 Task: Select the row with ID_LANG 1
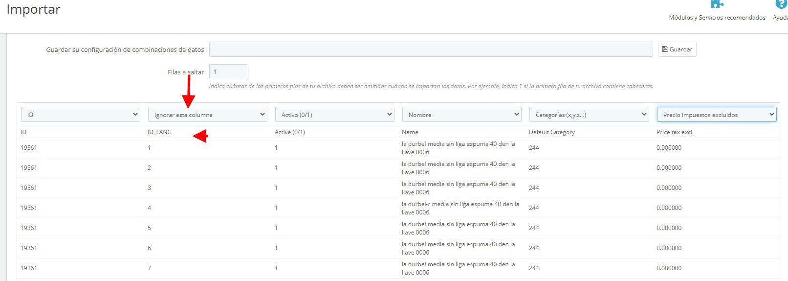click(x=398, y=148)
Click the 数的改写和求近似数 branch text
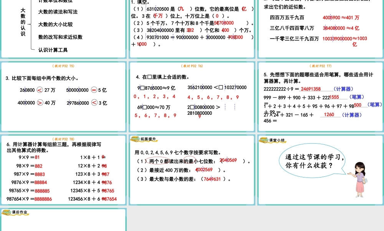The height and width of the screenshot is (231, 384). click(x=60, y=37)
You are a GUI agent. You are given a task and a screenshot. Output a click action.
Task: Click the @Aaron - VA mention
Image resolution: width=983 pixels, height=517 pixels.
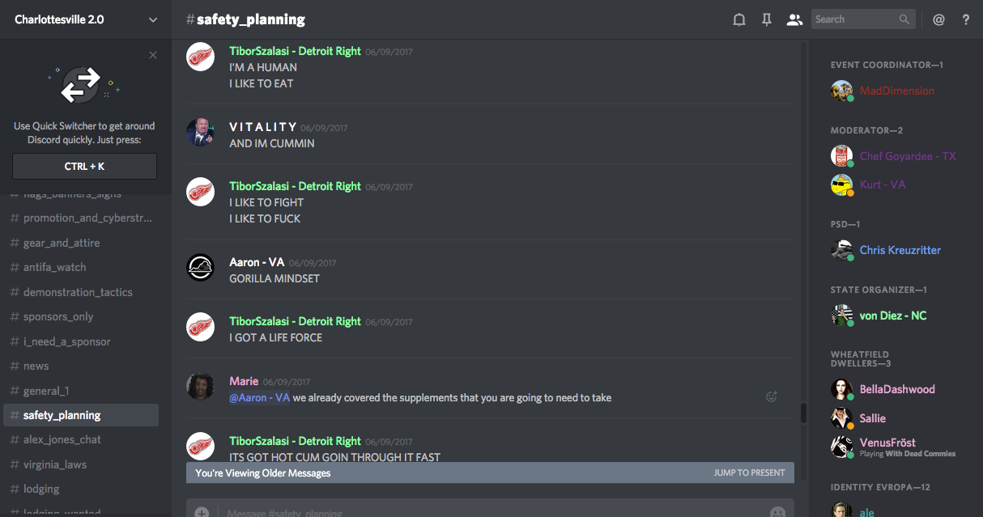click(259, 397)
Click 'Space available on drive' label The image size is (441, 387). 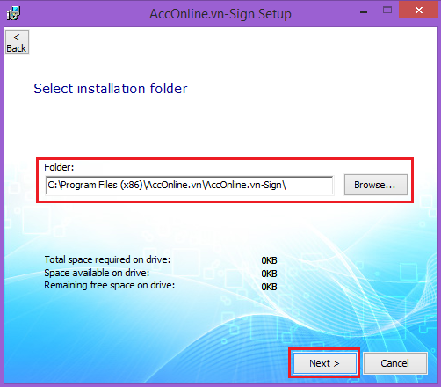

### Written exercise
Rewrite every row above with "label" swapped for "caption" and nothing else changed, leaving out the pictures.

### Exercise result
 Task: Select the row with ID_LANG 1
click(x=398, y=148)
Click the 数的改写和求近似数 branch text
The height and width of the screenshot is (231, 384). click(x=60, y=37)
You are a GUI agent. You are given a task and a screenshot. Output a click action.
Task: Click the @Aaron - VA mention
Image resolution: width=983 pixels, height=517 pixels.
click(259, 397)
Click 'Space available on drive' caption The image size is (441, 387). 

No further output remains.